Kernels

More sophisticated CSR operations, such as multiplications, are provided by a kernel. Numba supports multiple kernels; at import time, a default kernel is loaded and is available as csr.kernel. Numba-compiled functions using the CSR kernel should access it through this module.

There are currently three kernels available:

numba

This kernel implements the operations directly with Numba-compiled functions.

mkl

This kernel uses the Intel Math Kernel Library (MKL) to implement the operations.

scipy

This kernel is not intended for general use, and only exists to make testing and benchmarking easier. It uses SciPy’s sparse matrices to implement matrix math, and cannot be used from Numba.

The default kernel is automatically selected when csr is imported. It is selected as follows:

  1. If the environment variable CSR_KERNEL is set, its value is used as the kernel name.

  2. If the MKL kernel is compiled and MKL is available, it is used.

  3. Otherwise, the Numba kernel is used.

The PyPI packages do not include the MKL kernel. CSR only supports MKL when used with Conda; the conda-forge packages for Intel platforms include the MKL kernel.

More kernels may be added in the future; for example, it may be useful to add a CUDA kernel, or if an optimized sparse matrix package for 64-bit ARM becomes available.

Dynamic Kernel Selection

The kernel used by the Python APIs can be changed at runtime as well. This does not change the kernel exposed as csr.kernel, which is used by Numba-compiled client functions.

csr.kernels.get_kernel(name=None)

Get a kernel.

Parameters

name (str or None) – The name of the kernel. If None, returns the current default kernel.

csr.kernels.set_kernel(name)

Set the default kernel. It is very rare to need to use this — letting CSR select its default kernel, or configuring the kernel through the CSR_KERNEL environment variable, is the best option for the vast majority of applications. This is here primarily to enable test code to switch kernels.

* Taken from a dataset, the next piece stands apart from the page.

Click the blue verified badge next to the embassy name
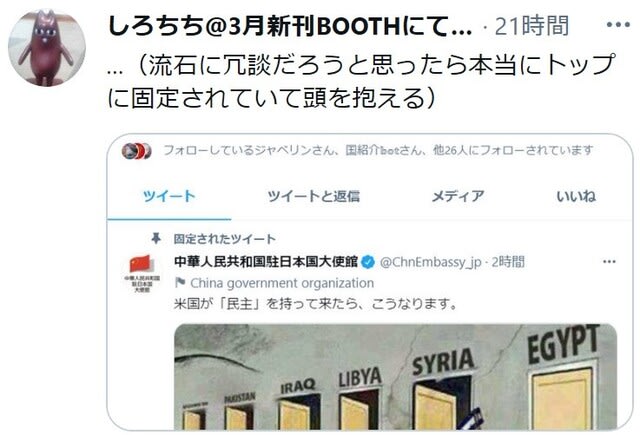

This function does not change the kernel exposed by importing csr.kernel, which is typically used by compiled Numba functions. It only changes the kernel returned by get_kernel() and used by the pure-Python APIs,

Parameters

name (str) – The name of the kernel.

csr.kernels.use_kernel(name)

Context manager to run code with a specified (thread-local) kernel. It calls set_kernel(), and restores the previously-active kernel when the context exits.

Kernel Interface

The csr.kernel module exposes the kernel interface. These same functions are available on any kernel, including those returned by csr.kernels.get_kernel().

Handles

The kernel interface is built on opaque handles: a csr._CSR needs to be converted to a handle with to_handle(), and subsequent operations use that handle to access the matrix. Handles must be explicitly released, or they will generally leak memory.

Kernels must be created from the underlying native representation — you cannot directly pass an instance of csr.CSR.

csr.kernel.to_handle(csr)

Convert a native CSR to a handle. The caller must arrange for the CSR last at least as long as the handle. The handle must be explicitly released.

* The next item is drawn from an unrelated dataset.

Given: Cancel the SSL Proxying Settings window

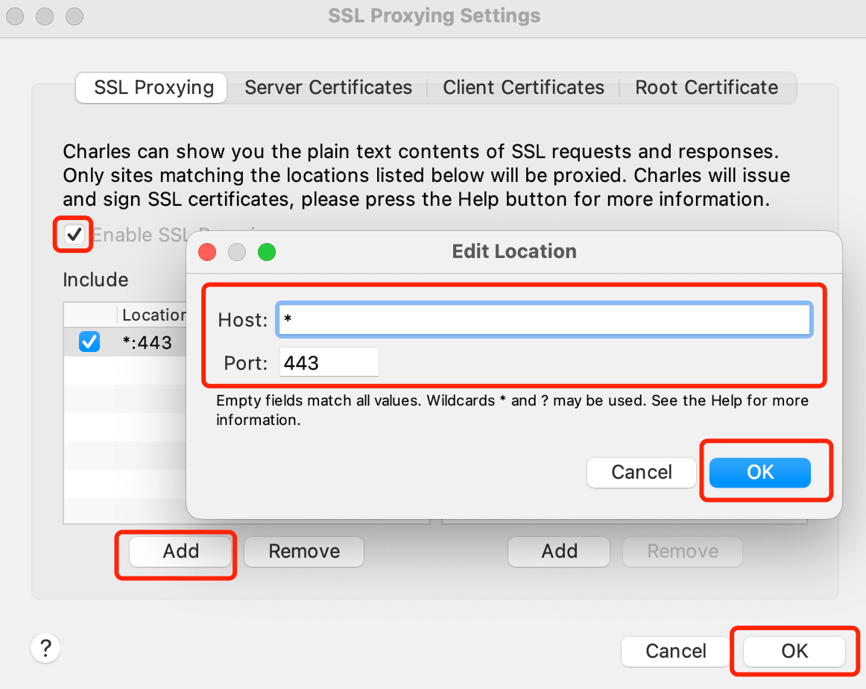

Handles are opaque as far as callers are concerned.

csr.kernel.from_handle(h)

Convert a handle to a CSR. The handle may be released after this is called.

csr.kernel.release_handle(h)

Release a handle.

Manipulation

csr.kernel.order_columns(h)

Sort matrix rows in increasing column order.

Multiplication

csr.kernel.mult_vec(h: numba.experimental.jitclass.base._CSR, v)
csr.kernel.mult_ab(a_h, b_h)

Multiply matrices A and B.

Parameters
  • a_h – the handle of matrix A

  • b_h – the handle of matrix B

Returns

the handle of the product; it must be released when no longer needed.

csr.kernel.mult_abt(a_h, b_h)

Multiply matrices A and B^T.

Parameters
  • a_h – the handle of matrix A

  • b_h – the handle of matrix B

Returns

the handle of the product; it must be released when no longer needed.